For the last 6 weeks, blogging has been the farthest thing from my mind.  It is not that I couldn’t find the time to write a post, I simply couldn’t gather my thoughts long enough to type anything that made sense. After Thanksgiving, Jax was still waking up every hour. On the dot. Then he became difficult to get back to sleep. Long gone were the days of him nursing right back to sleep. When I did get him back to sleep he was starting to really resist being put down at all. Not only that but putting him down for naps required an elaborate song and dance that resulted in maybe 15 minutes of sleep outside of my arms. Also, Jax does not take a bottle so I became the only person who could really get up with him at night.

In a perfect world, I would love to hold my baby all day and night. But after four months that kind of sleep deprivation finally caught up to me resulting in me collapsing on his floor about a week after Thanksgiving due to pure exhaustion. I am not being my usual dramatic self, it was a very scary moment and I am incredibly lucky I was not holding him at the time. I knew that this was the breaking point for me. Not only was I incredibly frustrated (despite really trying to cut him some slack) but I was also becoming ill and depressed from sleep deprivation. Something had to give.

Enter sleep training.

I did not come to this decison lightly nor did I start immediately. But in the end I came to this decision because I knew that he could handle it. He stopped crying as soon as I picked him up. He was clearly tired but completely lacked the ability to put himself to sleep.

The day I decided to start sleep training, I used some basic guidelines sent to me by my friend E. The method she suggested felt right for Jax and for me. I would put him down drowsy and check on him at different intervals of 3 minutes, 5 minutes, 7 minutes, etc. until he fell asleep.
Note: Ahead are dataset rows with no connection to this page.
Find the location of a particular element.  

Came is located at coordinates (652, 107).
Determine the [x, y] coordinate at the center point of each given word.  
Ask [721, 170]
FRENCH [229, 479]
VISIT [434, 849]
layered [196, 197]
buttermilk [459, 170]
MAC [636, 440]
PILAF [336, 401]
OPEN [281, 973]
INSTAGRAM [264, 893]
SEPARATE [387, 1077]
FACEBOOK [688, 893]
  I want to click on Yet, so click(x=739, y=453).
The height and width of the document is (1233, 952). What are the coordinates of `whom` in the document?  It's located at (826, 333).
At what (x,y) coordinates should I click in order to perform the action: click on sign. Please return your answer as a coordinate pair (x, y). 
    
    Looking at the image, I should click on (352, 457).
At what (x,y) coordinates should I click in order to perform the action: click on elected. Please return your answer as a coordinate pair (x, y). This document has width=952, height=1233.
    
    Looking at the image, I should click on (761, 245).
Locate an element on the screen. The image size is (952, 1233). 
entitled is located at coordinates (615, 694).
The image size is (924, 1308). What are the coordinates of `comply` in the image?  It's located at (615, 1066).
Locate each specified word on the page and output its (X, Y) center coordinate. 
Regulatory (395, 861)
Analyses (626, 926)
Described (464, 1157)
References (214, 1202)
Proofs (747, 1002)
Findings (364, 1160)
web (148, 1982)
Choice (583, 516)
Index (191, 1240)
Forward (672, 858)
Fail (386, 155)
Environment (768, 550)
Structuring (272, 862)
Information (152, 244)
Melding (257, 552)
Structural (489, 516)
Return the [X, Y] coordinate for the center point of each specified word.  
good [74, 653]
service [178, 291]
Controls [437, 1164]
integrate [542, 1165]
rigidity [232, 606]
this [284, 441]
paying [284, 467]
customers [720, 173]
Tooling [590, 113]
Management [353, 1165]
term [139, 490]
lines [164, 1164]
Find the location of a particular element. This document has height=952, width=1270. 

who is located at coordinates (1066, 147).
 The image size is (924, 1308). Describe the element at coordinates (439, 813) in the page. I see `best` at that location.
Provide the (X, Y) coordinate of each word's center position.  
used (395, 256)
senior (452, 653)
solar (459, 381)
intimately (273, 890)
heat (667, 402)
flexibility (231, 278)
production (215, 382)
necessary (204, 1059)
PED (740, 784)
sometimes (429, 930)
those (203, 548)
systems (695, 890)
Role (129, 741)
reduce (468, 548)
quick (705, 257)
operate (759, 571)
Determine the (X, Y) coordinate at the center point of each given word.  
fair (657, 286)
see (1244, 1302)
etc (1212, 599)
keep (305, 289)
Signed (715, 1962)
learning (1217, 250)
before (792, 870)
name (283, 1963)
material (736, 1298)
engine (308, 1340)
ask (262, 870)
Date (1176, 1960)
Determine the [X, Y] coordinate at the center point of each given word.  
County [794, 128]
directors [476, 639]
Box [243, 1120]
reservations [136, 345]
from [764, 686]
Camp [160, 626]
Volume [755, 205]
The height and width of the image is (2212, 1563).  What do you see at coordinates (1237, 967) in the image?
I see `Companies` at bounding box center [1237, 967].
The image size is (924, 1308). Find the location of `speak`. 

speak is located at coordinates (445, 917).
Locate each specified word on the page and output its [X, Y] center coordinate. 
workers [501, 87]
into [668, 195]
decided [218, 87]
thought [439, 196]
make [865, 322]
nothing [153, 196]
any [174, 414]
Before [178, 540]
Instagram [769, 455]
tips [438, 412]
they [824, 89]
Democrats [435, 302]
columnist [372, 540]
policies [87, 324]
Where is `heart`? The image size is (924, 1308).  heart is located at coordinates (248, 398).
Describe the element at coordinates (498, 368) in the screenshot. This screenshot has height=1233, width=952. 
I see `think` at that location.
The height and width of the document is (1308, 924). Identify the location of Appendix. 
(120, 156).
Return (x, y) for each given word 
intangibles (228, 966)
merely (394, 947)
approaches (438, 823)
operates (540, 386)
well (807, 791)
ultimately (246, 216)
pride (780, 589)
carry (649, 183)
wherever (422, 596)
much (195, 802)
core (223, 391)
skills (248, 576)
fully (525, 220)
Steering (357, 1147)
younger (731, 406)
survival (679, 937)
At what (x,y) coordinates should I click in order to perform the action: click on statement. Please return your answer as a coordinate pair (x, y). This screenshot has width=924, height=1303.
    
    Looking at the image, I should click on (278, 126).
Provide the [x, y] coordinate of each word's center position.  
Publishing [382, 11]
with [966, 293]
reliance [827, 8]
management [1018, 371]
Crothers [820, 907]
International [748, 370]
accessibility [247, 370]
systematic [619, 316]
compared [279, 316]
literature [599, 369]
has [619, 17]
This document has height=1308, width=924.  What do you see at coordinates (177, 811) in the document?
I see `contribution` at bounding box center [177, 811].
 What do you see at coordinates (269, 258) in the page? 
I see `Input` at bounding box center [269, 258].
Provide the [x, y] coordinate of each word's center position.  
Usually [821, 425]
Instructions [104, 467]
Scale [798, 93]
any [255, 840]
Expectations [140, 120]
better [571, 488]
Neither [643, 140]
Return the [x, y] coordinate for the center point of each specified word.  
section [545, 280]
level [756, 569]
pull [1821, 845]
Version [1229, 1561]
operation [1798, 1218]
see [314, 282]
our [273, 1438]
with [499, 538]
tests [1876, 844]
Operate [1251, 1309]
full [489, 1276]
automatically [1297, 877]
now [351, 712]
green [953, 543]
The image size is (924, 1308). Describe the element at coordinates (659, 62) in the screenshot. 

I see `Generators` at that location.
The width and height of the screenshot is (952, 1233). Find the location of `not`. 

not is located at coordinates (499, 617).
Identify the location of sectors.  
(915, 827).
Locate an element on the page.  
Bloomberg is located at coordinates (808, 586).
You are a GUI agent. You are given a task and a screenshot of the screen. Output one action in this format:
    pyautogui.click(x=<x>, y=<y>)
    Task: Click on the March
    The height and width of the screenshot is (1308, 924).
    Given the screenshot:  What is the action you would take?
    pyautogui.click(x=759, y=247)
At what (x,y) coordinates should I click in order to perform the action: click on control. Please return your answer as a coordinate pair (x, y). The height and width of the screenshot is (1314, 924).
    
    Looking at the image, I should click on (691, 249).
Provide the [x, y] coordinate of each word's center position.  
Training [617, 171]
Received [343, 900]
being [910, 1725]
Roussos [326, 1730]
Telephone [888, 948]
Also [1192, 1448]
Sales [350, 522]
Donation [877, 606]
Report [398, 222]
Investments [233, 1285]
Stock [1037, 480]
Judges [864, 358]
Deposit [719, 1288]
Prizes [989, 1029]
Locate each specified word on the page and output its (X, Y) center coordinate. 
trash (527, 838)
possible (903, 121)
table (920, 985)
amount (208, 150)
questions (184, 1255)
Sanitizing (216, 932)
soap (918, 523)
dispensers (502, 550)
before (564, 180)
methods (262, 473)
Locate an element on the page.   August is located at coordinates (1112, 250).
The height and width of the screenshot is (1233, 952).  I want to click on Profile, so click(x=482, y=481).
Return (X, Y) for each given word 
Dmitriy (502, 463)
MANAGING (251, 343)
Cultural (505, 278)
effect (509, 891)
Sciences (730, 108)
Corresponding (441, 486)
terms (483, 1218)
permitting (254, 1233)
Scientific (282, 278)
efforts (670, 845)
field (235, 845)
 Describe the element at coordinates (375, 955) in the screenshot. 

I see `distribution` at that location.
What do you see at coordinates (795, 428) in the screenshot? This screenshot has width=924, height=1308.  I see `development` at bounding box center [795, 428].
Naturally, there would be some crying but I wasn’t leaving him in his room for an hour to cry until he exhausted himself to sleep.

The first day was awful. I spent most of my time outside of his door, crying and e-mailing E and bombarding her with questions. I fed and changed him at his normal intervals and he didn’t nap until late afternoon but somehow he feel asleep on his own. And each day got easier and easier for him to fall asleep on his own. He spent less time crying and so did I. Over the course of two weeks he regressed here and there but in the end he figured how to soothe himself without crying. He now puts himself to sleep for 3, sometimes 4 naps a day and is sleeping far better at night. Well, let’s be honest anything is better than up every hour. Some nights are better than others but I am not super concerned about him sleeping through the night at 6 months old.

Not to sound like an infomercial for sleep training but I haven’t even mentioned the best part. I have never seen Jax more happy and content than he is today. And I am not the only one who notices it. Just about everyone who knows Jax has mentioned to me that he is a different baby. I know sleep training isn’t for everyone but in our case it was the right decision for our family. My baby is the healthiest and happiest I have ever seen and so am I. I feel more connected to my son than ever. Life is good. Life is very, very good.